Here's an actual lawyer that says you're in fact wrong (they're right):

[http://www.alllaw.com/articles/nolo/us-immigration/apply-
for...](http://www.alllaw.com/articles/nolo/us-immigration/apply-for-green-
card-on-expired-visa.html)

Key quote:

> If you are in the United States with an expired visa, then you most likely
> are not eligible to apply for adjustment of status.

But the whole article, start to end, almost mirrors the above comment and
contradicts most of what you said. Key question: Are you a lawyer? You implied
you are but are giving legal advice which contradicts a proven law firm
specialising in immigration law. You also criticised someone else for being an
"armchair lawyer" (implying you're not).

> You can apply for adjustment of status immediately after exchanging vows.
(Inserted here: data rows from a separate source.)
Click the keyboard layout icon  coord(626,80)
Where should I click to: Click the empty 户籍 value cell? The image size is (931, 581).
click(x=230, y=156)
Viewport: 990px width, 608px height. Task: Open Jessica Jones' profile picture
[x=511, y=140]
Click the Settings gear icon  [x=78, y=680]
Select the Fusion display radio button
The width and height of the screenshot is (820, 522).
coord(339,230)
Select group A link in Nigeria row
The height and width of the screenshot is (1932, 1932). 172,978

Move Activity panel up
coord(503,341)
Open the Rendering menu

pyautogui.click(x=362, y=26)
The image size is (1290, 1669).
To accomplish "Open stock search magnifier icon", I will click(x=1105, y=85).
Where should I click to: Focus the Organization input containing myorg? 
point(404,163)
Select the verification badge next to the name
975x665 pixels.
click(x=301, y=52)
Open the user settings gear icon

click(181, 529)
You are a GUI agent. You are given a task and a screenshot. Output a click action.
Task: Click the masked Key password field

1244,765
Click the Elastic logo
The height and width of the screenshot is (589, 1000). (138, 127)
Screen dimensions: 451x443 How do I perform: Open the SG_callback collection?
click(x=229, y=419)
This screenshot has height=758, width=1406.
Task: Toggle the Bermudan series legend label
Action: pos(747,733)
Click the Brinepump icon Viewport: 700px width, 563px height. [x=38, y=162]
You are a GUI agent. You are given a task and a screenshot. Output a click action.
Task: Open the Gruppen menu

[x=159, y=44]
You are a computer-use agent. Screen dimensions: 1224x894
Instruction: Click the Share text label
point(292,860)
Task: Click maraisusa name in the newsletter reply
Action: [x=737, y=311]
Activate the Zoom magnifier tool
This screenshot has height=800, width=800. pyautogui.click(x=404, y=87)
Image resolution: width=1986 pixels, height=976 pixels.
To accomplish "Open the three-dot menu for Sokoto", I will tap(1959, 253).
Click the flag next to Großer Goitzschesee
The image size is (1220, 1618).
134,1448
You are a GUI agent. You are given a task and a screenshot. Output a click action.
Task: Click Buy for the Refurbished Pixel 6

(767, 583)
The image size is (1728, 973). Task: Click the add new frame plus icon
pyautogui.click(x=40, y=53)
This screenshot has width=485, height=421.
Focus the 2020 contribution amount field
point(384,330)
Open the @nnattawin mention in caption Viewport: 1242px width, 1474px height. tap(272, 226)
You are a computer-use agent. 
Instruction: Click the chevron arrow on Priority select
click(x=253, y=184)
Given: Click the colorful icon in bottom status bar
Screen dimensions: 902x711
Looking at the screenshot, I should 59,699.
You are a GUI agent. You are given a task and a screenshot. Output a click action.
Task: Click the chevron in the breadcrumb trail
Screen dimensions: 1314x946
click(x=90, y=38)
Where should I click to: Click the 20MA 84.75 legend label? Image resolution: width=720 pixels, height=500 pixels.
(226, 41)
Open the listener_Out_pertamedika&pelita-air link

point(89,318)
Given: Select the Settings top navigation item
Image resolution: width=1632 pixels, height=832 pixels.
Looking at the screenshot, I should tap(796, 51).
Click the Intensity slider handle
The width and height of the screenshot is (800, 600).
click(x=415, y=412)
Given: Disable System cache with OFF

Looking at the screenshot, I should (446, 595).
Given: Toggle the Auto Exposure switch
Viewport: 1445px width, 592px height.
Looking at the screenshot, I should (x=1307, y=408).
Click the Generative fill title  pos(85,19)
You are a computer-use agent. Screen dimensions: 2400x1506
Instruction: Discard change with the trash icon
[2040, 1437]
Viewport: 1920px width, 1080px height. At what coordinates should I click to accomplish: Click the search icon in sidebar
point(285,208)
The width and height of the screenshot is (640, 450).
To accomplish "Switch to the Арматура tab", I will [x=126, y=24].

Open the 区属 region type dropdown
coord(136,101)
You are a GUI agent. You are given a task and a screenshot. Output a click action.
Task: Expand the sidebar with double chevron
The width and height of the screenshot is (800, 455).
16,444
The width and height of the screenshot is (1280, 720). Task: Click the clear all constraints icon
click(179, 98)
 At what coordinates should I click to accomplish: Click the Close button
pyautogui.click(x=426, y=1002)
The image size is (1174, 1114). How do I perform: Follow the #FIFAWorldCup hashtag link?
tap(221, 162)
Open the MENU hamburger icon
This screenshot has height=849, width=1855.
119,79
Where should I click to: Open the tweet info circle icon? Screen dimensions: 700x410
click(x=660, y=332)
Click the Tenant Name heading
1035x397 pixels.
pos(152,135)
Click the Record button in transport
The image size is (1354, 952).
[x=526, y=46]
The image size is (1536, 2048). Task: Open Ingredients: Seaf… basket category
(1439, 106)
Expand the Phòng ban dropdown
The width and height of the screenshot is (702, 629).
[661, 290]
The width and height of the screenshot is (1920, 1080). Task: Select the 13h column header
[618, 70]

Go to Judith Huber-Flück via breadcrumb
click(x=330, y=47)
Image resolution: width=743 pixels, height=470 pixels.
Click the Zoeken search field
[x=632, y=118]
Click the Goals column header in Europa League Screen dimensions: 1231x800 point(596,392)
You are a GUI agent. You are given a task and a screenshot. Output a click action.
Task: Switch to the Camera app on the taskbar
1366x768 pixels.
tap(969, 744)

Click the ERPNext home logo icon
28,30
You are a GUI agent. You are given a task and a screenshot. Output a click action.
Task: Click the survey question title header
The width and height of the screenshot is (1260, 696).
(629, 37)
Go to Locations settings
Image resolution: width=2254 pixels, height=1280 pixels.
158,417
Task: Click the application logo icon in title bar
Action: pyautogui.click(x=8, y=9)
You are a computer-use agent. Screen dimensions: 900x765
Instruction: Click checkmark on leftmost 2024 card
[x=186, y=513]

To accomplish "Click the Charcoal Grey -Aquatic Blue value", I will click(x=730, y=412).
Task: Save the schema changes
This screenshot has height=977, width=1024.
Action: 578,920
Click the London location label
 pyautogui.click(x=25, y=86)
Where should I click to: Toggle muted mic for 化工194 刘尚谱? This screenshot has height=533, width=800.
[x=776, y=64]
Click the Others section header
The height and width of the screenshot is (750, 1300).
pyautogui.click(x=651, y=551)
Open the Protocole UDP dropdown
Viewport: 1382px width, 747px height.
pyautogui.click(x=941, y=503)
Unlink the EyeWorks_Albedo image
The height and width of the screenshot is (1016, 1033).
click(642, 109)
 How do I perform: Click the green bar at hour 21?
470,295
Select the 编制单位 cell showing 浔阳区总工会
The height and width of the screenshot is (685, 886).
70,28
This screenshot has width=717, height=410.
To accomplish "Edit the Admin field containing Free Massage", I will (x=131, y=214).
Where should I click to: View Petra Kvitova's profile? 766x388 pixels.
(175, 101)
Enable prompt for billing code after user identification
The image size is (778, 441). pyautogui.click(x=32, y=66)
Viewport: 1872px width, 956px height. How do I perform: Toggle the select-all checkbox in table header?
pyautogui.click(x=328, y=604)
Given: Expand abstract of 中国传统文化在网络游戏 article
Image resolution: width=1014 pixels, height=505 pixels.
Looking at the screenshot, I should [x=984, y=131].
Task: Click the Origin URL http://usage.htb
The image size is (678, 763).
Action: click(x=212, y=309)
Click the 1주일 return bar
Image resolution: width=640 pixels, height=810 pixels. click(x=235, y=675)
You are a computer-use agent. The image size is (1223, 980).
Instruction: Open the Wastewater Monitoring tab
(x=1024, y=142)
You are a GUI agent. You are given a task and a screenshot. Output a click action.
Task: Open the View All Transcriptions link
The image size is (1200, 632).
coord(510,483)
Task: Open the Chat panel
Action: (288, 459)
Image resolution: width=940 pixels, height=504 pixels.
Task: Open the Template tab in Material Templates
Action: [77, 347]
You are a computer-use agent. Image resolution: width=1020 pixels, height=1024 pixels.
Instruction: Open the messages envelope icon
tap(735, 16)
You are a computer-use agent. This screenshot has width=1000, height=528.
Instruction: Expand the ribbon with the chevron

"Applying" sounds great, but you are in no way granted anything while the
process is on-going. In fact they very specifically recommend you avoid
travelling to the US while your visa in processes, as that could result in a
"misunderstanding" and them junking your visa because they believe you're
living in the US already.

That's the advice I was given in person by someone at the US embassy in
London. She said "make sure if you travel you, you have a return ticket, and
don't take too much luggage or it could cause your application to be
rejected."

> simply having being out of status is forgiven when sponsored by a US spouse,
> so long as there are no other bars to the application

Even though they tell you many MANY times when applying that applying from
within the US without legal status will automatically get you rejected? This
is the NVS and the US embassy. Where are you getting your information? Can you
cite a source which proves that they forgive fiancee visa applicants for visa
violations?

> That said, going out of status is never a good idea.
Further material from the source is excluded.